◆ Exercise aim ◆
Check every line of the entries below for the word "computer". Then give the number of lines that have it, with nothing added.

◆ Data to examine ◆
====

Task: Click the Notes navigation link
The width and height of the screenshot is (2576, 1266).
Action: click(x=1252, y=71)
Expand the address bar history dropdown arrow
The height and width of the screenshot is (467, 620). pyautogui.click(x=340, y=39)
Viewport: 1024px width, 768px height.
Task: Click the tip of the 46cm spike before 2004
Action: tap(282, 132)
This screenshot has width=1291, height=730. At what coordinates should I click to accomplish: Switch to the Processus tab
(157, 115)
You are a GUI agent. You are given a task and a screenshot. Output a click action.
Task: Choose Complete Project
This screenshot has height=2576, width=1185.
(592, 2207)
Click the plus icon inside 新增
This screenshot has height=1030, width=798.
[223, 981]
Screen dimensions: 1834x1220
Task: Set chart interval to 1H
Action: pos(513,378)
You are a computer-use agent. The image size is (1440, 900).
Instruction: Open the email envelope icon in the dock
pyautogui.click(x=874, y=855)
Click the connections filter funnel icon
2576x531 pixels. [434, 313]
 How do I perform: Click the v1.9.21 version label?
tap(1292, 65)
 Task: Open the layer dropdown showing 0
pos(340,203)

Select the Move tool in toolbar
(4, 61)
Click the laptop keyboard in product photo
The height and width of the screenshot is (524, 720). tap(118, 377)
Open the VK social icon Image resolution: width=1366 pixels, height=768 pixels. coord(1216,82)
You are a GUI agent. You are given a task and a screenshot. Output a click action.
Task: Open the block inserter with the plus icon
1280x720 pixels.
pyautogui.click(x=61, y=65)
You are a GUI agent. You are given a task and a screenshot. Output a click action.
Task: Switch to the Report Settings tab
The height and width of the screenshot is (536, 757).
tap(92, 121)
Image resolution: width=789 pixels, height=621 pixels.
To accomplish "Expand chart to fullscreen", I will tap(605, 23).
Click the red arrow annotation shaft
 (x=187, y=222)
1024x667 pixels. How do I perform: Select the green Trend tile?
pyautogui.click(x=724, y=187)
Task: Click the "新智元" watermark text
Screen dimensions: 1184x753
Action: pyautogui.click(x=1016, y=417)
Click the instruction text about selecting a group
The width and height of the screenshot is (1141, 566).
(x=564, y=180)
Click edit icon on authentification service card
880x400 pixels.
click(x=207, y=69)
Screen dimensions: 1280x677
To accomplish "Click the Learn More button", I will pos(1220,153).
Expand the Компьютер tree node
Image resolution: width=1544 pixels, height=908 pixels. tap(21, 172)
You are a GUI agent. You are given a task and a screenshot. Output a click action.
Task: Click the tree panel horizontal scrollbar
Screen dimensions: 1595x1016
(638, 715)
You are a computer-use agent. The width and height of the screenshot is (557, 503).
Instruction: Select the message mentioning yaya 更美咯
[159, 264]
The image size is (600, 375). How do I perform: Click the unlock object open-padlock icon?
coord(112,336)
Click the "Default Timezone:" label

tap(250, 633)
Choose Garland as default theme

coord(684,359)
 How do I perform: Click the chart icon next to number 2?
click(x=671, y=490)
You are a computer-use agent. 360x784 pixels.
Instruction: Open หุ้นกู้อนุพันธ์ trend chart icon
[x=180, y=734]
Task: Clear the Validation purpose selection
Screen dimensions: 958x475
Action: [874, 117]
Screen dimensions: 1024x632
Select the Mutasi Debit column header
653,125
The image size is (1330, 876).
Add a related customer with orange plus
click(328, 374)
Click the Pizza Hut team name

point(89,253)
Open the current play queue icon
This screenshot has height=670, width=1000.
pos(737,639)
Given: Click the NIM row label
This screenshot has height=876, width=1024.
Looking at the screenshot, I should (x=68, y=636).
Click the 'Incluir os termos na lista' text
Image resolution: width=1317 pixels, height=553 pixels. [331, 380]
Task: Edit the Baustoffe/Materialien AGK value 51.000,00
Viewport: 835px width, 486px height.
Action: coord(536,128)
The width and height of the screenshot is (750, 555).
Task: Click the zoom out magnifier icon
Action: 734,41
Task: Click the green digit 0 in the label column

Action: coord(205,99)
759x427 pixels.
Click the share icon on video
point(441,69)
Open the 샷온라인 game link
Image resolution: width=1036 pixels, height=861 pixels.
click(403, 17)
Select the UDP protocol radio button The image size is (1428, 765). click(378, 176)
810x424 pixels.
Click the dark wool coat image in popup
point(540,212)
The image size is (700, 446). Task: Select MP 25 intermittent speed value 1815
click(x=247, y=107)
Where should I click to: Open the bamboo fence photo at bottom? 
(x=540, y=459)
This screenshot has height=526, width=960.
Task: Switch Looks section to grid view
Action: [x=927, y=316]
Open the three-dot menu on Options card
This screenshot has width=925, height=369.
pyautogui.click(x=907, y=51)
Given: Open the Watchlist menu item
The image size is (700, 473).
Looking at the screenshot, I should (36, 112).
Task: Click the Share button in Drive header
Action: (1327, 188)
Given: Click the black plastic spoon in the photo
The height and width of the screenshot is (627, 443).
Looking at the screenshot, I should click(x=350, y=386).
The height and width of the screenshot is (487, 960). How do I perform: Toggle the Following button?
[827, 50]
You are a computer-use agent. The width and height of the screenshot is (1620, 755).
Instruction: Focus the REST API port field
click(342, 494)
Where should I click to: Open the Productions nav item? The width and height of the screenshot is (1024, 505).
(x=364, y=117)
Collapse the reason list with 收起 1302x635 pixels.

====

◆ Answer for this exercise ◆
4